- Knew that we were going to be transforming CSV files to JSON, with schema transformation along the way.
- Knew that any legit solution would have to accommodate datasets of any size, so we'd be using streams.
- Searched for 'csv etl transform nodejs', first result was a heynode tutorial.
- That in turn led me to https://github.com/osiolabls/etl-streams-starter
- This pretty handily transformed CSV to NDJSON, which seemed reasonable as ndjson is line oriented and works well with *nix stuff
- ?? What are we doing with this output anyway ??
- Needed command line parsing, I've used command-line-args / command-line-usage before so that was easy
- Cool, now for absolutely no reason let's output regular JSON too!!
- Oh no, streams, not so straightforward to append proper JSON tokens to first/last lines, seperate objects with ',' and create valid JSON output file.
- More mad googling led me to try various ways to prepend/append, all of which relied on readFile/writeFile and so were incompatible with streams and in any case no good for large files
- But csvtojson has the downstreamFormat parser option, which when set to 'array' should output valid JSON! Right?

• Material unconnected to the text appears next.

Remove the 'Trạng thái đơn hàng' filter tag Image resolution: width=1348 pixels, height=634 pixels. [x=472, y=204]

- It does not, there's a bug that hasn't been fixed. Same with the 'line' option that should output NDJSON
- boo.jpeg
- But there is a workaround! Thanks @oliverfoster!

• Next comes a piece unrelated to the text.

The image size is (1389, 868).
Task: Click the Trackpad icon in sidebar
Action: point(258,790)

- Adapted Oliver's code to create a second transform stream to handle creating a valid JSON array, and injected the results from that into the existing transformplanet. Required some hackery that I may regret later but it works.
- csvtojson was the first library I grabbed, and I just now realized I wasn't even using V2 🤦
- Streams are hard, but awesome. Lots of opportunities to learn the full range of possibilities here.
- Retrieve data from REST API / GraphQL API
- Make planet transform (transformer.js) a dynamic / configurable module, pass in a transform mapping at runtime.
- Figure out how to group elements (eg, in this case perhaps on pl_hostname)
- Create module
- Integrate with GitHub actions